In the end, now our most profound new beginning, all of these potentially faulty, pseudo-scientific, fully leading indicators would prove to be mostly right. I was “early” – by one day.

Our beautiful 7 pound 13 ounce baby boy screamed his way into the world on Labor Day, September 1st at 4:38 pm.

So, why all the focus on the day anyway, when this story is about my birth and our baby boy? Well, I didn’t start labor on Labor Day. I started on Saturday night, around 11:30 pm. After some 44 hours in labor our son chose Labor Day, just as Ben and I chose one another three years before when we met at a dinner party that very evening. Of course, we believe this to be an early sign of his genius. This belief binds us to a chain, back through the generations, of parents sure that their child is the most brilliant, exceptional and thoughtful child ever born. Seeing fit to have me in labor for 44 hours and to wrap it all up on Labor Day, a holiday, also demonstrates a promising sense of humor.

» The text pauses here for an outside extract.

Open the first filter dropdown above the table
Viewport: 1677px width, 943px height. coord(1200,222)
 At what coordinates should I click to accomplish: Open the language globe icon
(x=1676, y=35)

My birth experience doesn’t live, though, in any of the dates or details or post-birth interpretations. It lingers the hazier spaces between words where I could unleash a deep growl and find a quiet I had never experienced. The two days of labor was the space granted for the two of us to invite the baby to arrive and with that, to move from pregnant to parent, from couple to family. By choosing to labor and birth at home, no one outside of us would name the stage of labor or urge an intervention to move it along when I despaired that surges would never cease. And, I did despair. And, Ben found the words and the connection to bring me back to present, to nothing wrong, to everything on course.

We were nimble, with few, but powerful tools - each other; a big full tub in the center of the baby’s room; our presence and all the inner work we had done to get to this day; phone consultations and then the presence of our gifted midwife Maria Iorillo; my Mother’s supportive mien; and a whole lot of time. We used every one. We found a slow groove doing what Ben dubbed the middle school dance, swaying slowly together through the minute-long contractions that would come quick, then slow, then quick again. When my hope turned to deep doubt, I asked again and again when Maria (our midwife) would come, bringing with her the light at the end of this long tunnel. I was still looking for some outside indicator that birth was happening. And then I wasn’t, realizing that naming doesn’t always help, that saying I moved from this phase to that, knowing how open my cervix was, or even counting contractions, are at best reflections of the thing that is birth, not the birth itself. The exquisite pain and power of birth created more than the space for him to arrive. It created the space for us to arrive.

And, now, six days later, I sit on the very day bed turned sofa where our baby was born, as he and Ben sleep peacefully in the next room. I finished nursing only a few minutes ago and felt him drape his limp arms over my shoulder as I burped him and carried him back to bed. I watched his flickering eyes close and saw his face still. My heart melts once more.